(Source data)
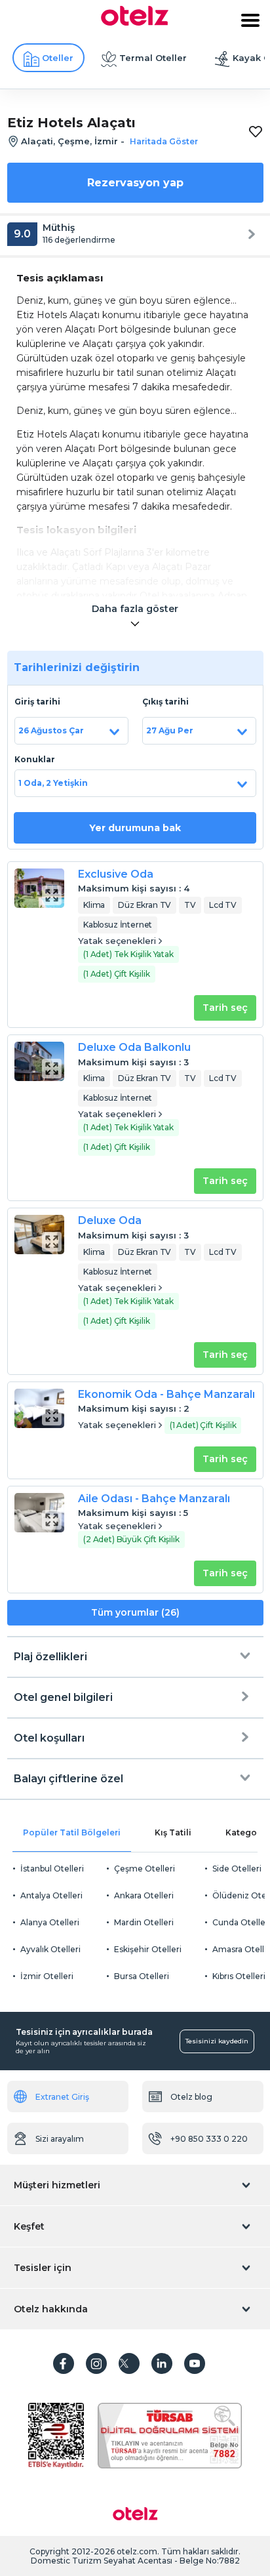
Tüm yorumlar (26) (135, 1612)
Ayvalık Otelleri (50, 1949)
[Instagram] (96, 2363)
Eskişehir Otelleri (148, 1949)
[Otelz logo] (135, 22)
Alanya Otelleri (49, 1922)
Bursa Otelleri (141, 1976)
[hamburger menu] (250, 20)
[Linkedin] (161, 2363)
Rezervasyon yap (135, 182)
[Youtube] (194, 2363)
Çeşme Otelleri (144, 1868)
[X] (129, 2363)
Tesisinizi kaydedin (216, 2041)
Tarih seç (225, 1007)
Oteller (57, 57)
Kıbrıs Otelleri (238, 1976)
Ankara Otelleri (144, 1895)
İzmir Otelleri (46, 1976)
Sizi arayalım (59, 2139)
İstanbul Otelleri (52, 1868)
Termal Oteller (153, 57)
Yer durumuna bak (135, 828)
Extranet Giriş (62, 2097)
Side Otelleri (236, 1868)
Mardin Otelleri (144, 1922)
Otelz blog (191, 2097)
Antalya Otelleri (51, 1895)
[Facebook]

What is needed - What lines in the entries above hold "Otelleri"? Copy every one.

Reply to the exercise -
Ayvalık Otelleri (50, 1949)
Eskişehir Otelleri (148, 1949)
Alanya Otelleri (49, 1922)
Bursa Otelleri (141, 1976)
Çeşme Otelleri (144, 1868)
Kıbrıs Otelleri (238, 1976)
Ankara Otelleri (144, 1895)
İzmir Otelleri (46, 1976)
İstanbul Otelleri (52, 1868)
Side Otelleri (236, 1868)
Mardin Otelleri (144, 1922)
Antalya Otelleri (51, 1895)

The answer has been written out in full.